Walter Kob received his PhD in theoretical Physics at the University of Basel in 1989. After a postdoc at the Department of Chemistry at Stanford University in 1994, he became an assistant professor at the Department of Physics at the University of Mainz in Germany. In 2000 he accepted a full professorship at the University of Montpellier, France. There he became the head of the Laboratoire des Verres and subsequently of the Laboratoire des Colloides, Verres, et Nanomateriaux. The topics of Kob’s research are focused on the structural and dynamical properties of disordered systems, such as glasses, polymeric systems, granular materials. For his studies he mainly uses atomistic computer simulations, but in recent years he has also been involved in several experimental studies. These investigations have been documented in more than 200 research papers and one textbook on disordered materials, collecting more than 12000 citations. For this work Walter Kob has been honored by the Otto Schott Research Award, Prix Ivan Peyches of the French Academie des Sciences, Darshana and Arun Varshneya Frontiers of Glass Science Lecture, as well as a Senior Membership of the Institut Universitaire de France.

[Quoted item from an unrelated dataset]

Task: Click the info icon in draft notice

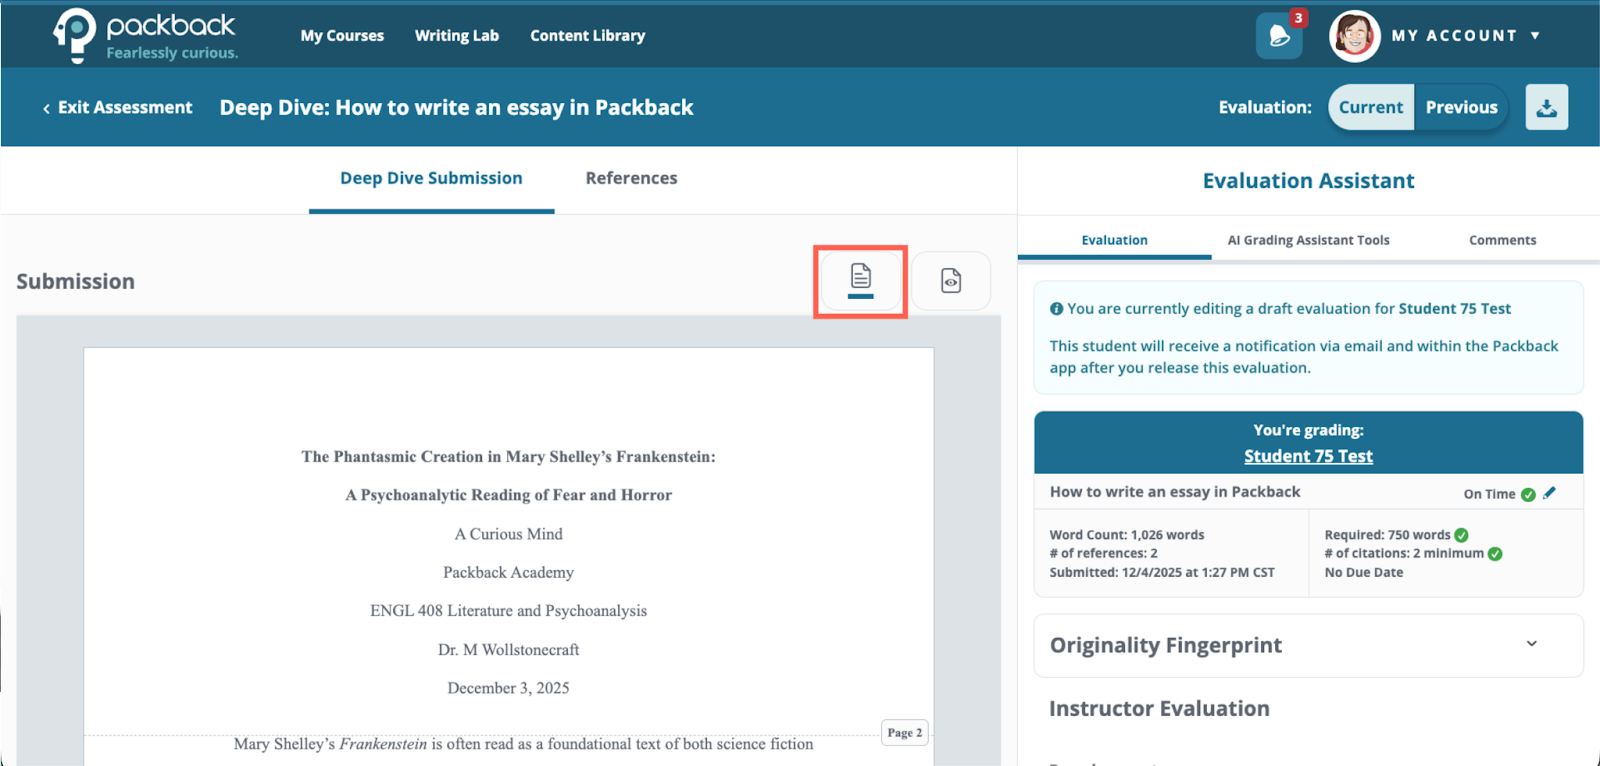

Title: Glass: We love it, but it breaks

Abstract: Glasses have many outstanding properties that are exploited in a multitude of applications. Sadly glasses have the flaw that they break, often in a catastrophic manner, thus preventing us to use them in certain applications. The fact that on the microscopic level glasses are disordered is not a good reason for them to be fragile since the bonding between the atoms is strong. This leaves the hope that the strength of glasses can be improved by considering special compositions and a clever manufacturing process for the glass. A further step in the direction of stronger glasses is to obtain a better understanding of the fracture process on the microscopic level. In this talk I will therefore present some recent results of large scale computer simulations of sodium-silicate glasses in which we investigated how the fracture process depends on composition, temperature and other relevant parameters. The insight gained from these simulations should help to improve in the future the mechanical behavior of real glasses.